- _Complete the following_:
[A] From the email thread, copy the passage that begins with the words "I used ByteArrayOutputStream" and ends after the words "worked or not.".
[B] Answer these questions from the email thread:
(i) What did Dinesh use that made the problem vanish?
(ii) To what address was Bryan Pendleton's message sent?
(iii) What does Bryan think is problematic?

- _Provided text_:
BEGIN
I used ByteArrayOutputStream as you suggested, and the problem vanished. Thank you!!
-Dinesh
--- On Tue, 16/2/10, Dinesh Bajaj <dinesh.bajaj@ymail.com> wrote:
From: Dinesh Bajaj <dinesh.bajaj@ymail.com> Subject: Re: 'ERROR 40XD0: Container has been closed.: java.io.IOException'. To: "Derby Discussion" <derby-user@db.apache.org> Date: Tuesday, 16 February, 2010, 10:16 AM
Hi Bryan,
Good idea. Having not worked much with streams before, this idea didn't strike me, or I was rather unaware about this possibility. I will try to implement this, and let you know whether
this worked or not.
Thanks, Dinesh --- On Tue, 16/2/10, Bryan Pendleton <bpendleton@amberpoint.com> wrote:
From: Bryan Pendleton <bpendleton@amberpoint.com> Subject: Re: 'ERROR 40XD0: Container has been closed.: java.io.IOException'. To: "Derby Discussion" <derby-user@db.apache.org> Date: Tuesday, 16 February, 2010, 7:17 AM
> ResultSet rs = con.createStatement().executeQuery( >
"select * from TABLE1"); > rs.next(); > InputStream is = rs.getBinaryStream(1); > long length = rs.getBlob(1).length(); > rs.close(); > > con.setAutoCommit(false); > ps = con.prepareStatement("update table1 set photo = ?"); > ps.setBinaryStream(1, is, length); > ps.executeUpdate();
I think it's problematic to try to hold on to the stream after you've closed the ResultSet.
END
- _Data_:
BEGIN
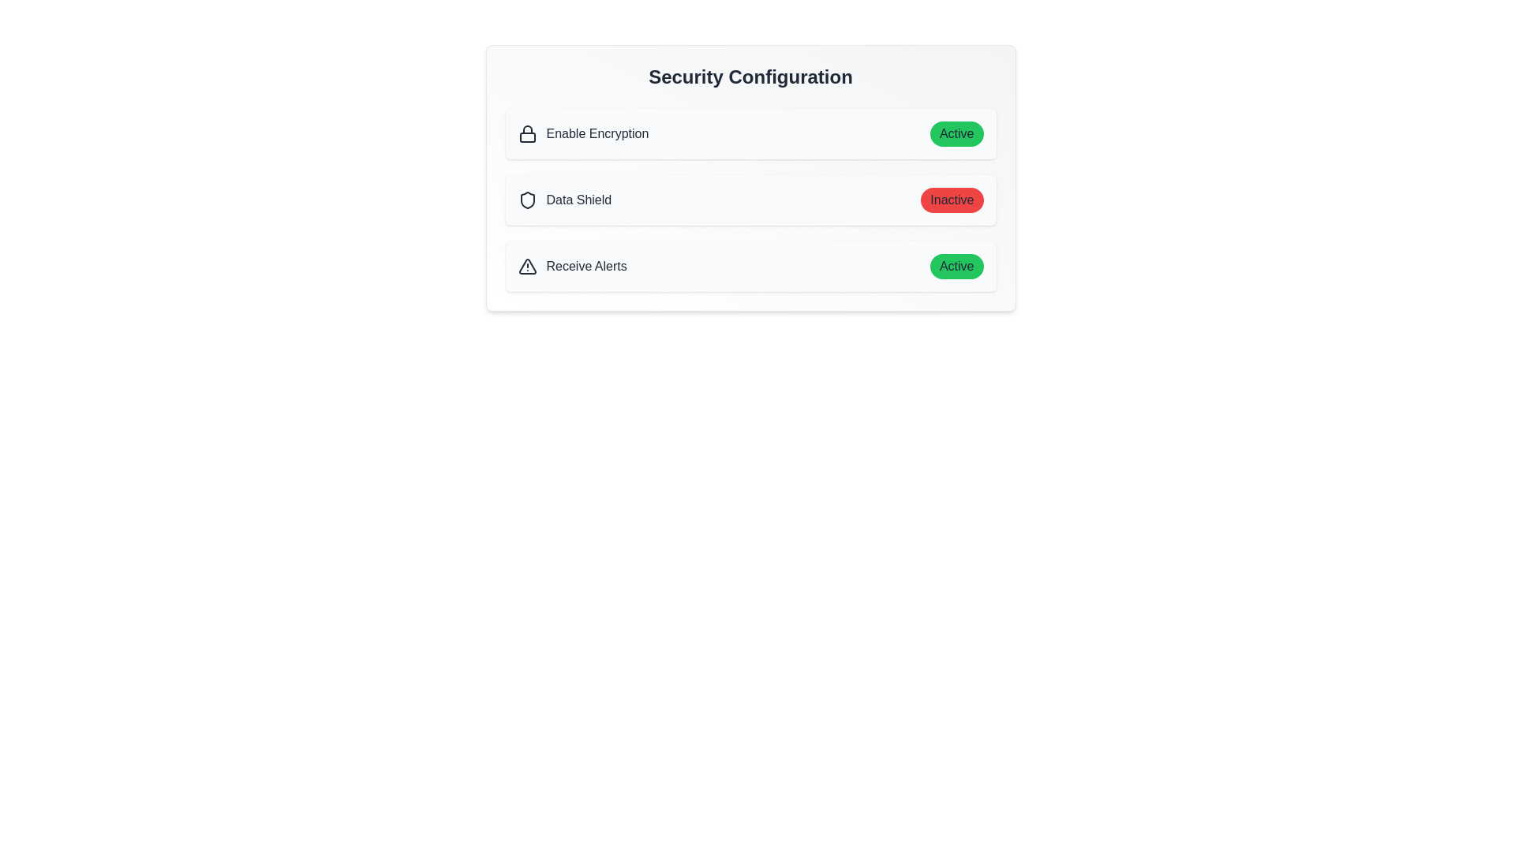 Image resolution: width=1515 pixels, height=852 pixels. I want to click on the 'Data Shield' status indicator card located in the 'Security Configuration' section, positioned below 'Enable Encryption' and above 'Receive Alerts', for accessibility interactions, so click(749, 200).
END
BEGIN
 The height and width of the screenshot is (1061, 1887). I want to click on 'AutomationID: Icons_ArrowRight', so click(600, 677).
END
- _List of solutions_:
[A]
I used ByteArrayOutputStream as you suggested, and the problem vanished. Thank you!!
-Dinesh
--- On Tue, 16/2/10, Dinesh Bajaj <dinesh.bajaj@ymail.com> wrote:
From: Dinesh Bajaj <dinesh.bajaj@ymail.com> Subject: Re: 'ERROR 40XD0: Container has been closed.: java.io.IOException'. To: "Derby Discussion" <derby-user@db.apache.org> Date: Tuesday, 16 February, 2010, 10:16 AM
Hi Bryan,
Good idea. Having not worked much with streams before, this idea didn't strike me, or I was rather unaware about this possibility. I will try to implement this, and let you know whether
this worked or not.

[B]
(i) ByteArrayOutputStream
(ii) derby-user@db.apache.org ("Derby Discussion")
(iii) Trying to hold on to the stream after the ResultSet has been closed